The
Medway Club meets on a Tuesday - and last Tuesday was the eleventh day of the eleventh month of the year twenty fourteen.
Accordingly, we decided to hold a charity wargames day with all club-subs plus any additional donations to The British Legion.
We had a great turn out for such a small club on a miserable night. The younger players set up two games of Games Workshop's Warhammer 40K and a Lord of the Rings scenario while those gamers of, shall we say, more mature years played a
Bolt Action Tank War Megagame designed by club member Michael Valls-Russel.
We intended to play Falaise '44 but it ended up more like Goodwood as every one brought so many 28 mm AFVs that we couldn't get them all on the tables!

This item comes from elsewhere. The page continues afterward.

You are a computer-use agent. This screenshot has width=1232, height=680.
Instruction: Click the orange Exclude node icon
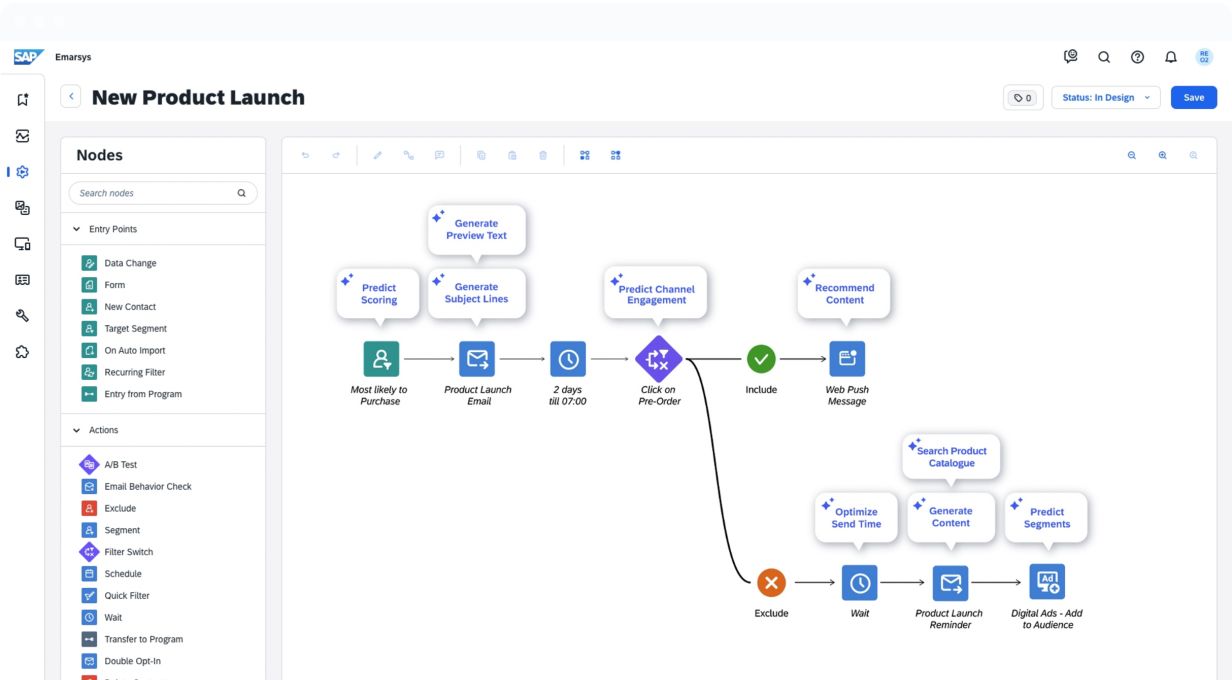[x=771, y=582]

I played a Chuchill company in the centre supporting a British infantry attack on a French village at a key road junction. We had British and American armoured on each flank in support.
Michael gave each player a private victory condition in addition to the team victory.
Mine was that I had learnt from
René Artois, Hero of the Resistance, that the painting of the Fallen Madonna with the big Boobies by van Klump was hidden at the Chateaux with the Gateaux. We agreed to 'acquire' and 'protect' the painting until the end of the war.
Unfortunately the Chateaux with the Gateaux was on our left flank in an American attack sector.
The British bombardment got off to a good start by blowing up a Hanomag on the German left flank and pinning a Tiger company.
And similar good results were achieved on the German right flank.
An early success for my Churchill company, I immobilised a Tiger advancing up the road with a 6pdr shot into the side. A Firefly from the armoured squadron on my right promptly brewed it up with a 17pdr shot right through the front armour.
Woop, woop.
The German left flank was soon in tatters with brewed up Hanomags and pinned Tigers.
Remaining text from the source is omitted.